(Task goal) Search the listing below for the line containing "Image resolution: width=1000". From there through the line containing "Task: Click the title's", transcribe every line exactly, both ends included.

== Segment start ==

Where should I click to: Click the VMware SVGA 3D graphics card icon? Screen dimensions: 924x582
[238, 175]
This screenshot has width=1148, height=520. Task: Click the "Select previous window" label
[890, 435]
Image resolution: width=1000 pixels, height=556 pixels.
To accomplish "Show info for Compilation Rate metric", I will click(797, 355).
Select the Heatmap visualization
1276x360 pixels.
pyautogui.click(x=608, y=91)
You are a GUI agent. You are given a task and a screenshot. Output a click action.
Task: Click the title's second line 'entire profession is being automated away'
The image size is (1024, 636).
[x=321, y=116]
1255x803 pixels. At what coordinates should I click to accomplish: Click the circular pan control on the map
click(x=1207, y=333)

== Segment end ==
== Segment start ==

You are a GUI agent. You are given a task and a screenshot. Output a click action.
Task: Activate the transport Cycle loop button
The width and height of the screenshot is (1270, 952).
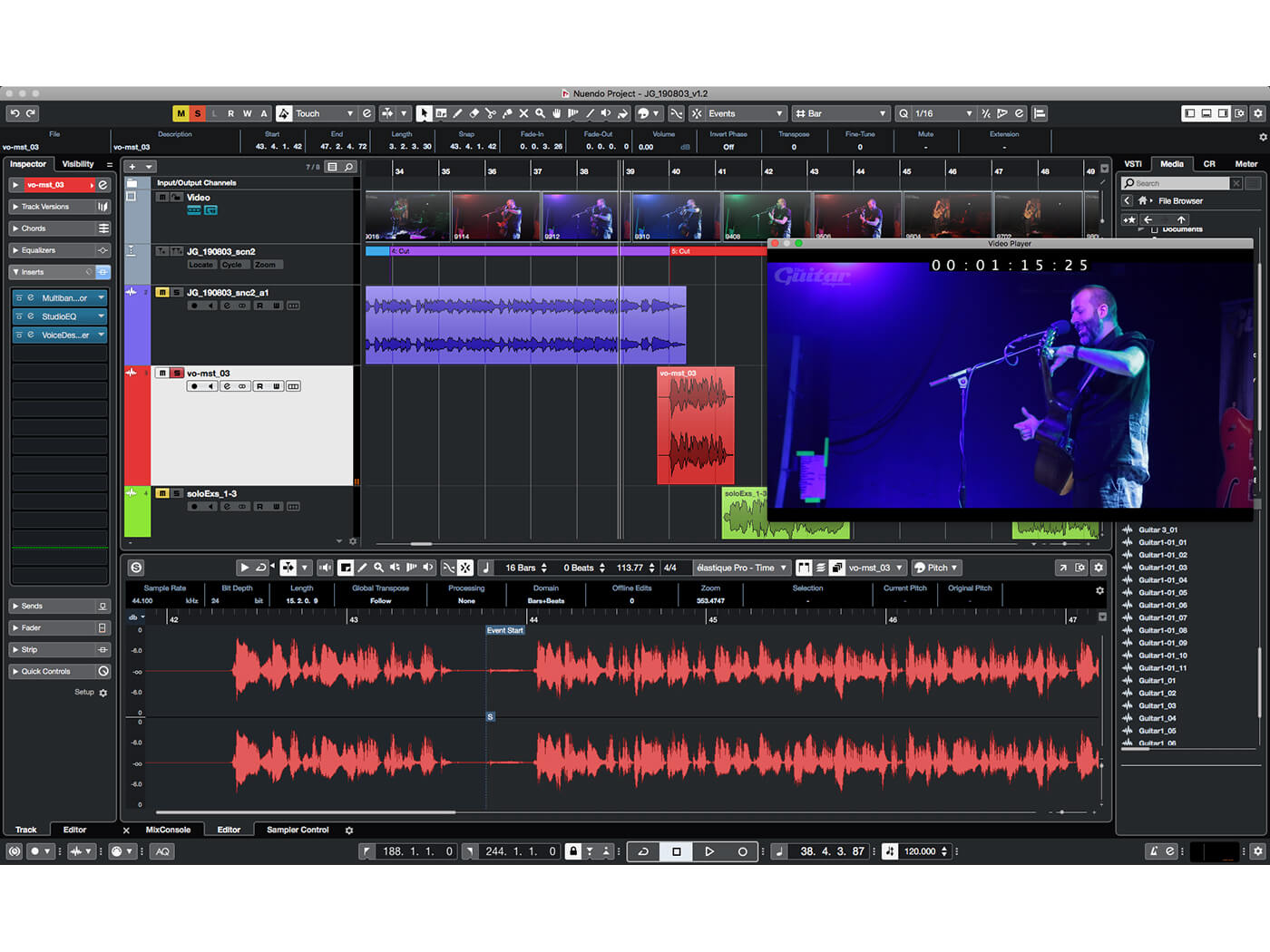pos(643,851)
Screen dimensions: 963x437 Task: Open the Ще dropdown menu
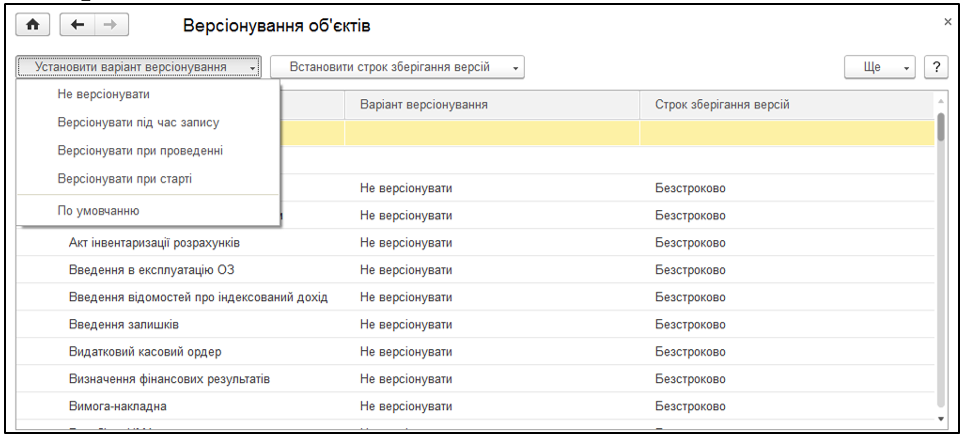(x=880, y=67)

== Segment end ==

(Solution to this task)
Image resolution: width=1000 pixels, height=556 pixels.
To accomplish "Show info for Compilation Rate metric", I will click(797, 355).
Select the Heatmap visualization
1276x360 pixels.
pyautogui.click(x=608, y=91)
You are a GUI agent. You are given a task and a screenshot. Output a click action.
Task: Click the title's second line 'entire profession is being automated away'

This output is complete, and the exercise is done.